La red eléctrica argentina enfrenta un desafío crucial: la obsolescencia y saturación del sistema de transporte
La matriz energética argentina se encuentra en una encrucijada. A pesar del avance de las energías renovables, el verdadero desafío se encuentra en la red de transporte eléctrico. Si bien la Ley 27.191 ha impulsado un crecimiento significativo en las energías renovables, alcanzando el 20% de participación a finales de 2025, el problema actualmente radica en la capacidad de transporte eléctrico.
Gustavo Castagnino, Director de Asuntos Corporativos de Genneia, ha señalado que la limitación en la capacidad de transporte eléctrico es un obstáculo crucial que debe ser abordado de manera urgente. La transición energética requiere una infraestructura sólida que pueda soportar el crecimiento de la oferta energética, algo que actualmente no se está desarrollando al ritmo necesario.
El cuello de botella de la red eléctrica
En este escenario, la discusión se centra en la necesidad imperativa de invertir en redes de transporte eléctrico. Sin una infraestructura adecuada, los nuevos proyectos energéticos se ven limitados o incluso se vuelven inviables. El Gobierno ha reconocido esta necesidad y está trabajando en proyectos estructurales que fortalezcan el sistema y permitan un crecimiento sostenible a largo plazo.
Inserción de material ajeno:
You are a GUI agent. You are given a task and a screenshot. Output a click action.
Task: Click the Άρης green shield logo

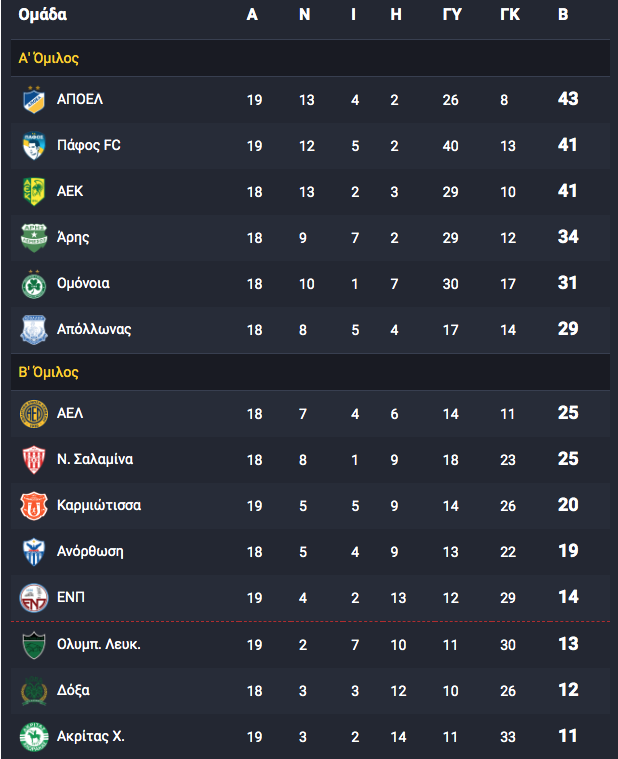coord(34,237)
Crecimiento económico y demanda de energía
Otro factor que presiona al sistema es la creciente demanda de energía. Si la economía sigue creciendo como se espera, la energía disponible podría no ser suficiente para satisfacer las necesidades del país. El crecimiento del PIB está estrechamente ligado a la disponibilidad de energía, y sin inversiones en infraestructura eléctrica, el desarrollo se verá limitado.
En resumen, Argentina cuenta con los recursos y la capacidad de generación necesarios para impulsar su desarrollo energético. Sin embargo, es fundamental abordar el cuello de botella que representa la infraestructura eléctrica obsoleta y saturada. Solo a través de inversiones estratégicas y planificación a largo plazo se podrá garantizar un sistema energético sólido y sostenible para el futuro.